Не знаю, кто прокладывал курс моей судьбы, но он порою впадал в банальность. Временами мой быстрый полет заносил меня в небо, на аллегорическую высоту, отзывавшую неприятно религиозным привкусом, – если не попросту перевозкой трупов грузовым самолетом. Постепенно, по мере того как мое гротескное приключение близилось к концу, в моем сознании установилось определенное представление о более или менее регулярном чередовании дня и ночи. Поначалу дневные и ночные эффекты косвенно передавались медицинскими сестрами и иными рабочими сцены, с необычайным усердием заменявшими разного рода движимые декорации, – они то изгоняли поддельный звездный свет с отражающих его поверхностей, то через положенные промежутки времени подмалевывали зарю. До этого мне ни разу не приходило в голову, что, говоря исторически, искусство или по крайней мере предметы искусства предваряли природу, а вовсе не следовали за ней; однако со мной происходило именно это. Так, в онемелой глуши, окружавшей меня, знакомые звуки сначала воспроизводились оптически на бледных полях звуковой дорожки во время съемок доподлинной сцены (например, церемонии научного кормления); но со временем нечто в бегущей ленте соблазнило ухо сменить глаз, и в конце концов слух возвратился – исполненный мстительной силы. Первый хрусткий шелест нянечкина халата раскатился ударом грома; первое урчание в моем животе – бряцаньем кимвал.

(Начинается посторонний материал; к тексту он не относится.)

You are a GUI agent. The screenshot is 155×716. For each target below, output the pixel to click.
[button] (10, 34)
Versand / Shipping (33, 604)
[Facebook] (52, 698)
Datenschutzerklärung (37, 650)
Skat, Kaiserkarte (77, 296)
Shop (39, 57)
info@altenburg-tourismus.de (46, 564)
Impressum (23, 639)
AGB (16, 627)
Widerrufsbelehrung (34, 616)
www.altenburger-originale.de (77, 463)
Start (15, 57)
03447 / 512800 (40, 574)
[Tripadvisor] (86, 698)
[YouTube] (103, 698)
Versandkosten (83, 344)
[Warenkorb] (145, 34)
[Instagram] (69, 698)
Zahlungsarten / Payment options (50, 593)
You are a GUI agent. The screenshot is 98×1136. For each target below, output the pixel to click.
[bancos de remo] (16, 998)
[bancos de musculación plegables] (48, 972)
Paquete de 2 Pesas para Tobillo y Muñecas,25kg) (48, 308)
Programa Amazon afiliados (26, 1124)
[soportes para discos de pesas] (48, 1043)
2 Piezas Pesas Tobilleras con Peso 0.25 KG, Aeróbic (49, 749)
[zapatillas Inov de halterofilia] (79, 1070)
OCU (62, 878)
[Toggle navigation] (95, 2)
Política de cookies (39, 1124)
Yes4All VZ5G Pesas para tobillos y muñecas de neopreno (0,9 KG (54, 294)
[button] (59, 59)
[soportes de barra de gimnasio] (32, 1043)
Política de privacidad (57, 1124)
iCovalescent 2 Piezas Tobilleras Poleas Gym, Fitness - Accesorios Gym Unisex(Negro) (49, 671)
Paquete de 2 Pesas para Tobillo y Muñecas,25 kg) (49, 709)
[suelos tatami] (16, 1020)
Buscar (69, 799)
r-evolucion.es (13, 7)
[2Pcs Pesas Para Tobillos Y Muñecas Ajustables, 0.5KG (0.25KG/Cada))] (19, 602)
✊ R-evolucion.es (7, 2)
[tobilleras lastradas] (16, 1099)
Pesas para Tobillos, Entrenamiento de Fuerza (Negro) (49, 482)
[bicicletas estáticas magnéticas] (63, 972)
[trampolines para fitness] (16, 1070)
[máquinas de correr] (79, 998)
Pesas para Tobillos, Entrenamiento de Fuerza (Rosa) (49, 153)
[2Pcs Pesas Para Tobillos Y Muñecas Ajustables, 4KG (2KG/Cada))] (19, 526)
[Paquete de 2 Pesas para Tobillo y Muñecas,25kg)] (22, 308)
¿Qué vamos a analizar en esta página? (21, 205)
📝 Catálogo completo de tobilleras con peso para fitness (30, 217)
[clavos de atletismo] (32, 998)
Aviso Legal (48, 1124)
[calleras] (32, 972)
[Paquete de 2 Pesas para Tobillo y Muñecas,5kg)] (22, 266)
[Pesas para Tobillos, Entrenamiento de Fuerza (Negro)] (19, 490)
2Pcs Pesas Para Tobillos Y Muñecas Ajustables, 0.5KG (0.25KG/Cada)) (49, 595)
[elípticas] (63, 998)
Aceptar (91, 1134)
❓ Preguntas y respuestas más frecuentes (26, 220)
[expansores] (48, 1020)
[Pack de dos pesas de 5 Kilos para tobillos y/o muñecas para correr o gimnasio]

Пожалуй, следует дать незадачливым некрологистам (и всем любителям медицинской премудрости) кое-какие клинические разъяснения. Сердце и легкие у меня работали – или их вынуждали работать – нормально; так же вел себя и кишечник, этот шут в перечне персонажей наших личных мираклей. Тело лежало распластанным, как на «Уроке анатомии» кисти старого мастера. Страх пролежней граничил, особенно в госпитале Лекошан, с манией, объяснимой, возможно, безнадежным стремлением заменить посредством подушек и разнообразных механических приспособлений осмысленное лечение неизлечимой болезни. Тело мое «немело», как «немеет» нога какого-нибудь великана; говоря же точнее, мое состояние представляло собой ужасную форму затянувшейся (на двадцать ночей!) бессонницы, при том что сознание бодрствовало подобно сознанию «Бессонного Славянина» в некоем цирке, о котором я когда-то читал в «The Graphic»[138]. Я был даже не мумией; я был – по крайней мере сначала – продольным сечением мумии или, скорее, абстракцией тончайшего из возможных ее срезов. А голова? – быть может, возмущенно воскликнут читатели, которым, кроме головы, похвастаться нечем. Ну что ж, лоб мой походил на запотевшее стекло (потом в нем каким-то образом протерлись два боковых глазка); рот оставался немым и онемелым, пока я не обнаружил, что ощущаю язык – в фантомной форме плавательного пузыря, возможно сгодившегося бы рыбе с затрудненным дыханием, но для меня бесполезного. Я обладал отдаленным чувством длительности и дальности – двух сущностей, которые, как подтвердило в позднейшем мире любящее создание, пытавшееся помочь бедному безумцу невиннейшей ложью, оказались совершенно раздельными фазами одного и того же явления. Мои мозговые каналы (получается что-то слишком учено), казалось, по большей части клинообразно сходились, после некоего крушения или потопа, вовнутрь структуры, приютившей ближайшего их союзника, – он же (вернее, оно), как это ни странно, и наискромнейшее наше чувство, без которого нам обходиться и легче всего и порою всего приятней, – о, как я его проклинал, когда не мог защитить его от эфира и экскрементов, о (ура почтенному «о»!), как я благодарил его за выкрики «Кофе!» или «Пляж!» (потому что безымянное снадобье пахло кремом, который Ирис втирала мне в спину в Канницце полвека назад!).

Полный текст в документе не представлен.